AI research efforts to animate a single photo of a person or character have been around for at least a few years, but recently researchers have turned to automatically syncing the generated video to an audio track. It is working. In February, an AI model called EMO: Emote Portrait Alive, developed by Alibaba’s Intelligent Computing Institute research group, was introduced in VASA, which can automatically sync animated photos to a provided audio track (called “Audio2Video”). It attracted a lot of attention with the same approach as -1. .
Training with YouTube clips
Microsoft researchers trained VASA-1 on the VoxCeleb2 dataset, created in 2018 by three researchers at the University of Oxford. According to the VoxCeleb2 website, its dataset includes “over 1 million utterances of 6,112 celebrities” extracted from videos uploaded to YouTube. VASA-1 is reported to be able to produce 512×512 pixel resolution video at up to 40 frames per second with minimal latency, meaning it could potentially be used for real-time applications such as video conferencing. Masu.

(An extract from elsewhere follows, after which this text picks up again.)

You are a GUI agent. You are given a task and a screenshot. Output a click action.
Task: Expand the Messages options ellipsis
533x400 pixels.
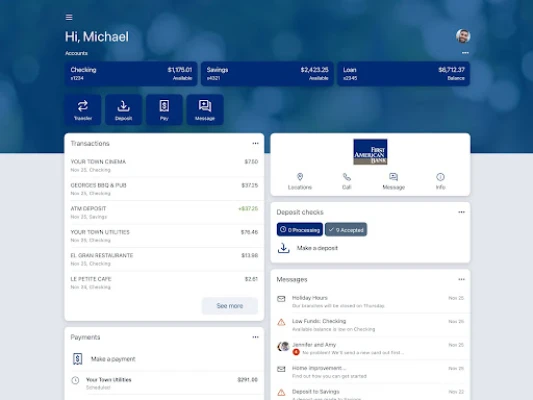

To show off the model, Microsoft created a VASA-1 research page with a number of sample videos showing the tool in action, including people singing and talking in sync with pre-recorded audio tracks. . These show how you can control the model to express different moods and change its gaze. Examples of this include the more fanciful generation, such as Mona Lisa rapping to an audio track of Anne Hathaway performing the song “Paparazzi” on Conan O’Brien.
The researchers say that for privacy reasons, each sample photo on the page (with the exception of Mona Lisa) was AI-generated by StyleGAN2 or DALL-E 3. However, it is clear that this technique is equally applicable to photos of real people, but may be more effective if the person resembles a celebrity present in the training dataset. Still, researchers say deepfaking real people was not their intention.
“We are researching the generation of visual emotional skills for virtual interactive characters. [sic], does not impersonate any real-world person. “This is just a research demonstration and there are no plans to release a product or API,” the site says.
Microsoft researchers tout potential positive applications such as improving educational equity, increasing accessibility and providing therapeutic companionship, but the technology could also be easily exploited. . For example, he can spoof a video chat, make it seem like a real human is saying something he’s not actually saying (especially when combined with a cloned audio track), or he can make it look like he’s saying something from a single social media photo. It becomes possible to permit harassment.
At the moment, the generated video still looks incomplete in some ways, but for those who didn’t know to expect AI-generated animations, it might be quite convincing. The researchers say they are aware of this, which is why they do not publicly release the code that powers the model.
“We oppose any activity that creates misleading or harmful content about real people, and we are interested in applying our technology to advance counterfeit detection. ” the researchers wrote. “Currently, videos produced in this way still contain discernible artifacts, and numerical analysis shows that there is still a gap in achieving the authenticity of authentic videos. .”
Although VASA-1 is just a research demonstration, Microsoft is not the only group developing similar technology. If the recent history of generative AI is any guide, it may only be a matter of time before similar technologies become open source and freely available, and can realistically improve over time. It is very likely that this will continue to be the case.